Time to
completion is too great and needs to be reduced
The
expected time to completion is too great and needs to be reduced.
There are
various ways of estimating completion time. All give comparatively poor estimates early in the project and comparatively
good ones later, as the team settles in and the unknown factors about the project
are clarified. If the prospective
completion date is too late, there are many approaches that may be taken. Unfortunately, of these, many are disruptive
and their initial effect is to slow down progress even further. One approach is to adjust the scope and take
some work out of scope; this is addressed in BadFitToSchedule. Where the scope cannot be adjusted, there
are a few approaches that may increase productivity. If the problem is discovered soon enough, growing the team may
increase speed; see GrowingPains for advice in
this respect. Where development is slow
owing to people being idle, see SlackResources.
There are
ways where speed may be increased by reorganization if the organization is not
optimum, yet as always this will be disruptive and will initially slow things
down. At the start of a project SizeTheOrganization, and grow it accordingly
thereafter. Have FewRoles
and optimise the communication by applying CouplingDecreasesLatency. When work is partitioned between teams,
define LooseInterfaces for communication
between the components, allowing a greater independence between teams. Allow the experts on the team to work at
maximum efficiency where they need to support others with their expertise by having
a DayCare system.
Modern Agile approaches tend to establish a ‘velocity’

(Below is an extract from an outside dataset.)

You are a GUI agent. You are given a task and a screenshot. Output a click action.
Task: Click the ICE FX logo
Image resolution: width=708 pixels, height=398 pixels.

early in the project, and use this for estimating the effort needed to complete
the WorkQueue (see the PlanningGame). The high degree of internal communications needed
by a team restricts the size of a team, though there are ways of bringing
multiple teams to work on a project.
Having a lower percentage of high quality people usually results in
slower development rather than poorer quality product. In effect, this means that problems with
time to completion are likely to be detected earlier, but there may be fewer
ways to address the problem. In theory,
DevelopingInPairs should bring newcomers up
to speed faster. However, the team
cannot afford to grow too much or internal communications become too costly. Growing a team then splitting into two teams
may be a way forward, bearing in mind there will need to be extra overheads to keep
the teams working toward the same ends.